第64話

「死ぬなよ佐久坊」

 九条さんは狐の仮面をかぶったまま忠告してくる。

 彼女の全身に開設された《魔力回路》から淡い光――《魔力》が熾る。


 間違いなく大技だ。

 一体何を仕掛けてくるつもりなのか。

 緊張と期待を込めて彼女が放つ魔法に目を凝らしていると――、


「…………いやいやいやいや!」

 僕を囲むようにして現れる小さな穴。

 それは言うまでもなく別空間との狭間。

 そこから槍や刀の刃先が顔を覗かせていた。


 日本には銃砲刀剣類所持等取締法がある。

 没収された凶器や刃物は数知れないだろう。まさかそれらをこんな形でお目にするとはね。予想外にもほどがあるよ。

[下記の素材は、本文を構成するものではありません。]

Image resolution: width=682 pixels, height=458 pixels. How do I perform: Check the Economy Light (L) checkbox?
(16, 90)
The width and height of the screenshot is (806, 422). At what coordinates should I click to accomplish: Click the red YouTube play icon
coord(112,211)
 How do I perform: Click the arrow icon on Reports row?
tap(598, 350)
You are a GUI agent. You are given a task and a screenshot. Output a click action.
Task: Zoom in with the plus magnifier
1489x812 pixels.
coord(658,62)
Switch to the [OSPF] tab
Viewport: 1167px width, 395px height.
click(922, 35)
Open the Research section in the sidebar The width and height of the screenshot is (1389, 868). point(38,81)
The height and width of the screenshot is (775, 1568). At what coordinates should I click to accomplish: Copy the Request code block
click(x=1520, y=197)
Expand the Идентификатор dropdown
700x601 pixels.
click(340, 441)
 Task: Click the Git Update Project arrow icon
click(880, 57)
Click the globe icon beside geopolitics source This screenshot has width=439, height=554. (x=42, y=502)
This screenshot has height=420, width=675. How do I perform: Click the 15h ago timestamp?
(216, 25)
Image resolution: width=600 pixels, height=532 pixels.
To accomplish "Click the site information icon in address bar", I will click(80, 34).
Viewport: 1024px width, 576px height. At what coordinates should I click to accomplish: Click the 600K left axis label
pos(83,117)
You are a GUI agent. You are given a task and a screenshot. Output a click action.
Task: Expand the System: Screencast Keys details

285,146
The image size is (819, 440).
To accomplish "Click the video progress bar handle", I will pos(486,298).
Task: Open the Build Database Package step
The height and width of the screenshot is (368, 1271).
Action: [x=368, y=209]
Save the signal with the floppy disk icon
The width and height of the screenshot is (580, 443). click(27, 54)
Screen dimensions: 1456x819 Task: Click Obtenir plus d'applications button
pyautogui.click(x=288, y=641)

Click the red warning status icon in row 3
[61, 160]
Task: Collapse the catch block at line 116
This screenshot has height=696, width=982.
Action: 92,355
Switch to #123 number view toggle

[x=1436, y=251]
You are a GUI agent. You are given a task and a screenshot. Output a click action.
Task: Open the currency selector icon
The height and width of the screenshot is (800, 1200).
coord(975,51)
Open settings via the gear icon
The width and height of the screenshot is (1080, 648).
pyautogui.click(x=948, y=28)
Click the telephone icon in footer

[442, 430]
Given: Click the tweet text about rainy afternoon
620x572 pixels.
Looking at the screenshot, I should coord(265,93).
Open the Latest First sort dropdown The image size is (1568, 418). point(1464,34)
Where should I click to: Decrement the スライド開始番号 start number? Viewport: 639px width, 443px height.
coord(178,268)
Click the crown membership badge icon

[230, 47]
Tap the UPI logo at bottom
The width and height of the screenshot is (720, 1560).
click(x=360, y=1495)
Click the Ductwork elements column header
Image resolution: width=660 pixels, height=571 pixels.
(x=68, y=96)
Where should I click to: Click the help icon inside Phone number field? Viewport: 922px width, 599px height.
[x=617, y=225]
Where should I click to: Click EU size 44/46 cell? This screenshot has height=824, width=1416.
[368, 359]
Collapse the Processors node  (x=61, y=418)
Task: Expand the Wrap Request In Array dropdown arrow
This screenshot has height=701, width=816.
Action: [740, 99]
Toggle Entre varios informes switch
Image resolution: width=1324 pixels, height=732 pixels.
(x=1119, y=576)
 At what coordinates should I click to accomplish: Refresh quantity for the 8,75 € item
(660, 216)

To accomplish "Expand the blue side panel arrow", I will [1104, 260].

 いくら【暗殺者】と言えど土砂降りの雨を一滴も浴びることなく通り抜けるのは不可能なわけで。

 無数の凶器を一斉に放出されて避ける術はない。

 最も安易な回避方法――《全反射フル・リフレクション》で跳ね返すカウンターを試みた次の瞬間、


『あらあら。死ぬわよ?』

《未来視の魔眼》の所持者、魔女のウィルが肩に降りながら注意してくる。


 脳に直接流れ込んで来たのは《全反射フル・リフレクション》の反射範囲内に刃先が入った瞬間、九条さんは一斉に凶器を引き上げるという離れ技に出ていた。


 本来、反射させる対象は僕に向かって、すなわち一方的に迫ってくるわけで。だからこそ反射が活きるわけだ。

 けれど反射させる引き金トリガーが発動した瞬間に、対象を逆方向に引くとどうなるか。《未来視の魔眼》が流して来る映像を確認した方が早い。


 ――僕は遠ざかろうとした凶器を自ら引き寄せてリアル黒ひげ危機一髪状態になっていた。全身に刃物が貫通し、見るも無惨な光景が広がっていた。


 ……怖っ! いや怖いよ!

 本来待っていたかもしれない結末もそうだけど、《空間転移の魔眼》を使い熟し過ぎでしょ?

 移植が成功してから三週間しか経ってないのに、もう僕にとどめを刺しかねないレベルにまでなってんの⁉︎ ちょっと成長が早過ぎじゃないかな⁉︎


 もちろん裏には第三世代の勇者の右腕、【白い暗殺者】がいるだけでなく、魔眼の移植成功による強化特典もあるわけだけど……それにしても強過ぎる。うかうか油断もしていられない。


 というわけで《全反射》を引っ込めて、一本一本捌く方向にシフトする僕。

 聖剣《エクスカリバー》は空気抵抗が大きい。双剣に変更して弾き返していく。

 ……ちくしょう! なんで《全反射》を展開してないとそのまま向かってくるのさ!

 

 ――ガゴン‼︎ バギン‼︎


 甲高い音が次々に無人島で響き渡る。

 そもそも当たり前のように転移させられているけど、この島どこなのさ!

 そんな僕の疑問など知るよしもない九条さんはひたすら凶器を放出! 放出! 放出!


 仮面のせいで表情が読み取れないけど、絶対笑ってるに違いない! 

 僕の本能がそう告げていた。


 ☆


「……はぁ……はぁ……もう動けない。ギブ、ギブアップ!」

 全ての凶器を弾き終えた僕は大の字で息を切らせていた。

 滝のように大量の汗が全身から吹き出していた。


 ある程度《空間転移の魔眼》使いこなしてくるだろうとは思っていたけど、まさかここまでとは……。恐るべき移植の特典効果。

 いや、九条さんの特訓の成果でもあるのか。

 

 ぜーはーと盛大に息を吐く僕を見下ろすように九条さんがやってくる。

 彼女は狐の仮面を外し、


「三週間ぶりだな佐久坊! 気分はどうだ?」

「最悪だよ!」

「あア″ん? そこは久しぶりに九条さんの顔を見れて嬉しいです! だろうが!」


 怒髪天をつくと言わんばかりの九条さん。

 魔眼を開き、別空間に保管されているであろう凶器がまた何本か顔を覗かせていた。


 この人は絶対にチカラを持っちゃいけないタイプの人種だ! 脅し方が恐ろし過ぎる!

「どうだね佐久間くん。蓮歌の教師役は務まりそうかね?」

 ……ああもう。


 気配を遮断させていた長官がどこからともなく僕の前に現れる。

 なるほど。さては僕にボコられたことを根に持っていましたね?

 腰に手を回し、嫌味たらしい笑みを浮かべながら見下ろしてくる九条長官。


「勘弁してくださいって……」

 九条さんたちとの再会は本当に予想外なものだった。